L'Institut Montaigne, que préside M. Claude BEBEAR, président d'honneur d'Axa, propose (...) la création de "Bons d'épargne", comme "instrument de contrôle de la dette publique".



Alors que la dette négociable française était détenue à près de 68 % par des non-résidents à la fin de l'année 2010, et que, selon l'Institut Montaigne "l'Etat français est le plus mauvais élèves de la zone euro des émetteurs souverains notés AAA", ces Bons d'épargne seraient des titres perpétuels, proposés seulement aux particuliers avec une rémunération égale à celle du Livret A. Ainsi, ces Bons "permettraient de capter une épargne domestique et, en finançant la dette de long terme, ont vocation à soutenir l'effort d'assainissement des finances publiques de l'Etat français".


Rappelons que le taux d'épargne des ménages français s'établit à 16% en 2009 (contre 13,4 % en moyenne dans la zone euro).

Les Bons d'épargne seraient émis par tranches annuelles, se substituant ainsi partiellement aux Obligations assimilables du Trésor, à la condition d'une réduction du déficit budgétaire. Le volume de chaque émission devrait être proportionné à l'importance de cette réduction anticipée, dans des proportions à définir. La taille totale des émissions serait plafonnée, dans la mesure où l'émission de Bons d'épargne nouveaux sera interdite une fois franchi, à la baisse, un niveau d'endettement égal à 60 % du PIB.

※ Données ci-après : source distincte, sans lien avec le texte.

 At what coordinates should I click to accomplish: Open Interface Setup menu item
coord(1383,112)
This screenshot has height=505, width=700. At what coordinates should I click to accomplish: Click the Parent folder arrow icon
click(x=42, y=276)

Selon l'Institut Montaigne, l'Etat pourrait, grâce à ces bons, améliorer la structure de sa dette, "en captant une épargne domestique abondante mais insuffisamment sollicitée", "en limitant, corrélativement, la proportion de sa dette détenue par des institutionnels étrangers, qui sont susceptibles de délaisser les titres de l'Etat français, par exemple, en cas d'une révision à la baisse de sa note par les agences de notation", en "réduisant sensiblement ses besoins d'appel au marché de gros, ce qui permet d'éviter une compétition trop vive avec ses consœurs européennes", enfin, en "amoindrissant son coût moyen de financement pour une maturité très allongée (puisqu'il s'agit de titres perpétuels avec des taux de court terme, lesquels sont nettement plus faibles que leurs équivalents de plus long terme)".